— Work instruction —
Write out, word for word, the first line of the data below and every line after it through the one containing "The height and width of the screenshot is (533, 509).".

-- Data shown follows --

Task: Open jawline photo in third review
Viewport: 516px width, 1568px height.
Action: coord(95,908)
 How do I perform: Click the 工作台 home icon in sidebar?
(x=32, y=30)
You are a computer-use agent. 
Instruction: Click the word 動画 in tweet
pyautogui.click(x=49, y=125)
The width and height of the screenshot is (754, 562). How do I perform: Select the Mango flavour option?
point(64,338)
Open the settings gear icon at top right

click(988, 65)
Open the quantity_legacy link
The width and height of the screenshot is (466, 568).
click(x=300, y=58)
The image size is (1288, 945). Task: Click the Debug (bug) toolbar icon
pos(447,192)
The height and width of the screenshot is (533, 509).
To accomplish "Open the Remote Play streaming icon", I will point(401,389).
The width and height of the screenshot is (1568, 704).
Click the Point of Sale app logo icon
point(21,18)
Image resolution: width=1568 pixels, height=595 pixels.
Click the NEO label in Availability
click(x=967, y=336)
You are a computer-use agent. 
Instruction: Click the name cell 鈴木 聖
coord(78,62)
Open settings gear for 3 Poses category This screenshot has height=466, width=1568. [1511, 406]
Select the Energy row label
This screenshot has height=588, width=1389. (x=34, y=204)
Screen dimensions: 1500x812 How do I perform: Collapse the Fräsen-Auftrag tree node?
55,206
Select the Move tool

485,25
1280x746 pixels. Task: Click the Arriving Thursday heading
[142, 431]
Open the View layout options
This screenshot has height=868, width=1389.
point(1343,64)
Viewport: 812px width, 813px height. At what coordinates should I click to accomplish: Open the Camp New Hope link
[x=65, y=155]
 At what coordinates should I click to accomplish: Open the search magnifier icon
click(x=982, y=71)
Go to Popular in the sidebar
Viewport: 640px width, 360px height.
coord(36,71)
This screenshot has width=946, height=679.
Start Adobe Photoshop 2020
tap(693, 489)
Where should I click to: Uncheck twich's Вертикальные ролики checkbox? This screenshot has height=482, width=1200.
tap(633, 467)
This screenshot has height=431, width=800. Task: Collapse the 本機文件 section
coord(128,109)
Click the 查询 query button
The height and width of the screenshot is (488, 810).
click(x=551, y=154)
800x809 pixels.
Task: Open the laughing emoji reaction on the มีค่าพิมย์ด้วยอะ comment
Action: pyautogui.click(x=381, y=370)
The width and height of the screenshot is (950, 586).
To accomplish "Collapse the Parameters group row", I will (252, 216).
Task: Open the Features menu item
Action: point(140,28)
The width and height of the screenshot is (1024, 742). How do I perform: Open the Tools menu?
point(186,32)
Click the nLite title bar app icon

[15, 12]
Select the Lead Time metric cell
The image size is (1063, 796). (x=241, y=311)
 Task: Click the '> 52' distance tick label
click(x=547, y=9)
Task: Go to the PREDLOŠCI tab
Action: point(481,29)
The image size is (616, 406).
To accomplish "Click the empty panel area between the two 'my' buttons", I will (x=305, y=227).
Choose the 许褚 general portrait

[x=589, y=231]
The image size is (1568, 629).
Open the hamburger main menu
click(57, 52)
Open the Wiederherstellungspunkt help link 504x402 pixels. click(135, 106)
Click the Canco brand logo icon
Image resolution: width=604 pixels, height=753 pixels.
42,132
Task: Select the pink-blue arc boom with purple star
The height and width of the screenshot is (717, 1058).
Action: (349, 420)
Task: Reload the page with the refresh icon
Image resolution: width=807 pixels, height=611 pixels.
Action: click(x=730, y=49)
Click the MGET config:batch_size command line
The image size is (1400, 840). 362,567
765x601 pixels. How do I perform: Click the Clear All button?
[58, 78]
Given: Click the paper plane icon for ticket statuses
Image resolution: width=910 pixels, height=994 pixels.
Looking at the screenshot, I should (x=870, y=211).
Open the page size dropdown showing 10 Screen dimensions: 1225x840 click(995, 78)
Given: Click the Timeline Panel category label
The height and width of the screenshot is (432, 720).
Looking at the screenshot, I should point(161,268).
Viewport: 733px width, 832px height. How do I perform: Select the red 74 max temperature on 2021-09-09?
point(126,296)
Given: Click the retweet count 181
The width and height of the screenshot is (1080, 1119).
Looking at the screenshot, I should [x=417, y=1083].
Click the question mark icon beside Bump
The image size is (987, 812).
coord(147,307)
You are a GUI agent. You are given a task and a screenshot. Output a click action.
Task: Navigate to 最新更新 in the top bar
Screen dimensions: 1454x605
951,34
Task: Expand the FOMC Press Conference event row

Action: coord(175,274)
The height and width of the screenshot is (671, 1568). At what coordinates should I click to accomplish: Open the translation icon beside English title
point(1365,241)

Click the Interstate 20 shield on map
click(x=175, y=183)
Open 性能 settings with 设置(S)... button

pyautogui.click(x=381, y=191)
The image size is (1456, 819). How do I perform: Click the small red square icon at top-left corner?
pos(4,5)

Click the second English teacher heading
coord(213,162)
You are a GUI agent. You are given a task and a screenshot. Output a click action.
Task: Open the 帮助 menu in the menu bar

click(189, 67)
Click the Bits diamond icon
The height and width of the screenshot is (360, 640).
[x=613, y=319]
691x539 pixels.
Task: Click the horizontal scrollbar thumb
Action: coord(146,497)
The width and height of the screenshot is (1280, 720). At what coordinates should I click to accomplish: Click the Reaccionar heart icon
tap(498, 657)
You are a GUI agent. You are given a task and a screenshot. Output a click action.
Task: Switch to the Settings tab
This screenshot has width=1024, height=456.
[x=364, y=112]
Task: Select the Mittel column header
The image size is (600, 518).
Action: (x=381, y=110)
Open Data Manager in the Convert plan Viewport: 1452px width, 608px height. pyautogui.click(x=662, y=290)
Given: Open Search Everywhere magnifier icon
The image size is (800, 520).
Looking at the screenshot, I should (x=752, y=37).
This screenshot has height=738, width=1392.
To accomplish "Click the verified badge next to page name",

-- Data shown concluded --

— Problem solution —
Task: Open jawline photo in third review
Viewport: 516px width, 1568px height.
Action: coord(95,908)
 How do I perform: Click the 工作台 home icon in sidebar?
(x=32, y=30)
You are a computer-use agent. 
Instruction: Click the word 動画 in tweet
pyautogui.click(x=49, y=125)
The width and height of the screenshot is (754, 562). How do I perform: Select the Mango flavour option?
point(64,338)
Open the settings gear icon at top right

click(988, 65)
Open the quantity_legacy link
The width and height of the screenshot is (466, 568).
click(x=300, y=58)
The image size is (1288, 945). Task: Click the Debug (bug) toolbar icon
pos(447,192)
The height and width of the screenshot is (533, 509).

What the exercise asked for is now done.